What to do
These records contain pictures, which must be left out; copy exactly the lines from the one with "Where should I click to: Switch" up to and including the one with "The width and height of the screenshot is (750, 525).".

Data supplied
- - -

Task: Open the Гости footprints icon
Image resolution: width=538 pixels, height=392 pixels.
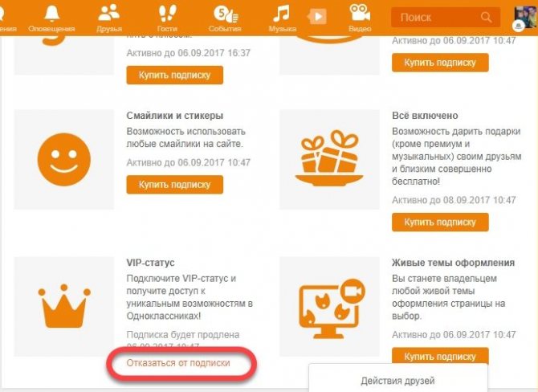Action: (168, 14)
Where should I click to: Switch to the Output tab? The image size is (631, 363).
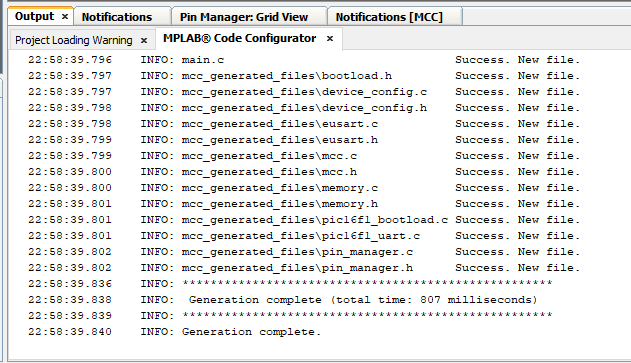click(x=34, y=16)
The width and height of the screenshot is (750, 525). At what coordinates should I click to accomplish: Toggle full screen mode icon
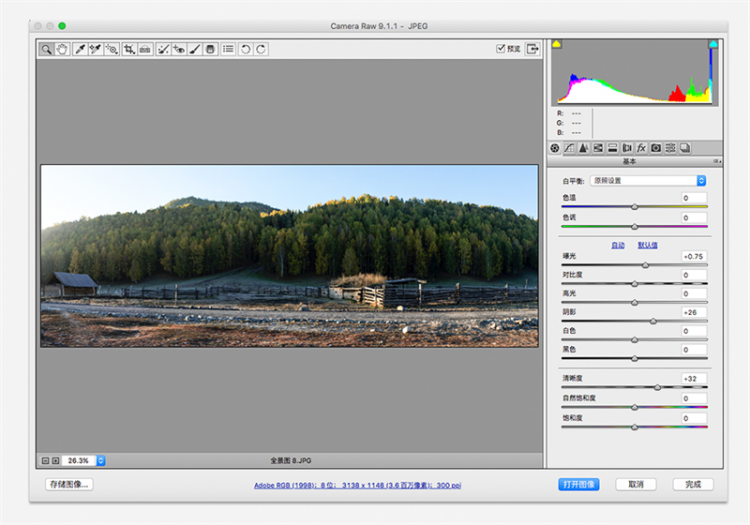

- - -

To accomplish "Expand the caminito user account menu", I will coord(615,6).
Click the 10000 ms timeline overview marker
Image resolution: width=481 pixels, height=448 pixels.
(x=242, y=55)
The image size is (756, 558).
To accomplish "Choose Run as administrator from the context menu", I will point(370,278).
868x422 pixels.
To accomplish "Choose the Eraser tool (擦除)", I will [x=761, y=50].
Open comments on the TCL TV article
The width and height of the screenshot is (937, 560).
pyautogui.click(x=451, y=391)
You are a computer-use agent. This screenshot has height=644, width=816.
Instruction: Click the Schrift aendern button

- - -

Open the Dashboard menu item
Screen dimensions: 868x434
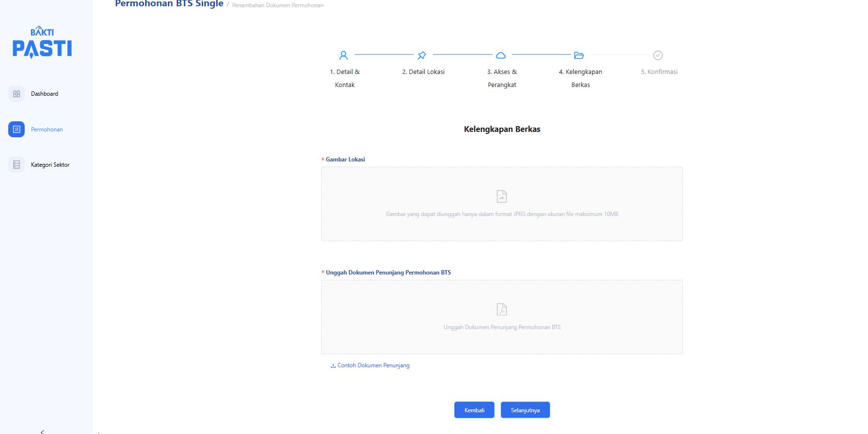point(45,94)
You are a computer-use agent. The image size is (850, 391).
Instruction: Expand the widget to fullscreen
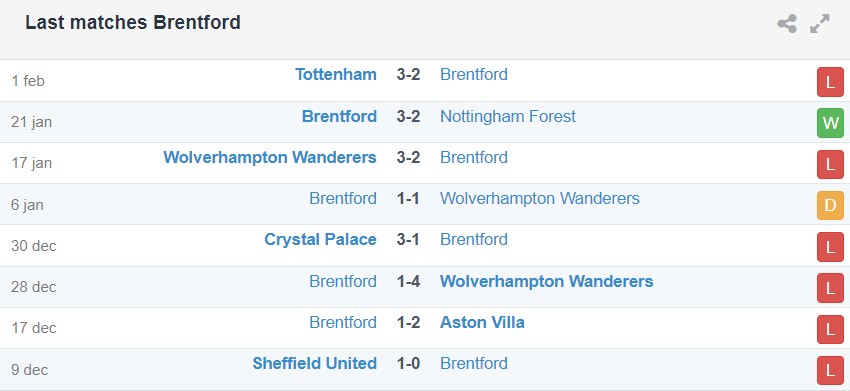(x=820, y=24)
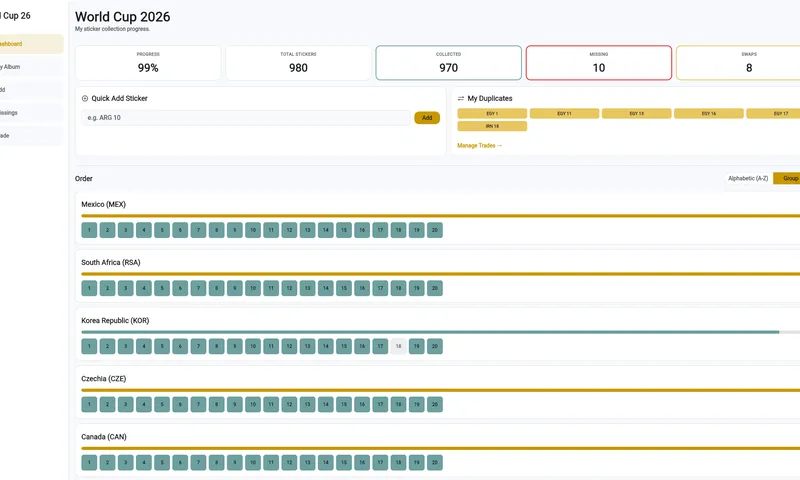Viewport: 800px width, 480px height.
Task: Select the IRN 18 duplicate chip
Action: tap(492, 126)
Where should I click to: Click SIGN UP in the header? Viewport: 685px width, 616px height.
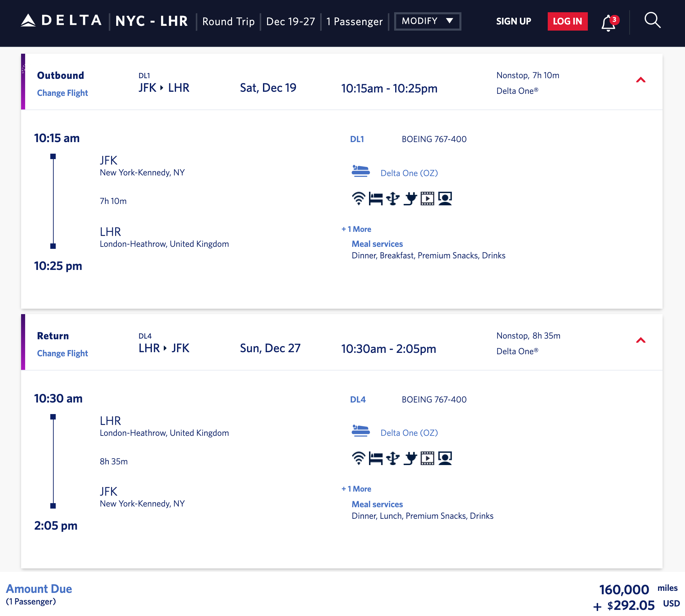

- - -

Your response
Where should I click to: Switch to the Output tab? The image size is (631, 363).
click(x=34, y=16)
The width and height of the screenshot is (750, 525). At what coordinates should I click to accomplish: Toggle full screen mode icon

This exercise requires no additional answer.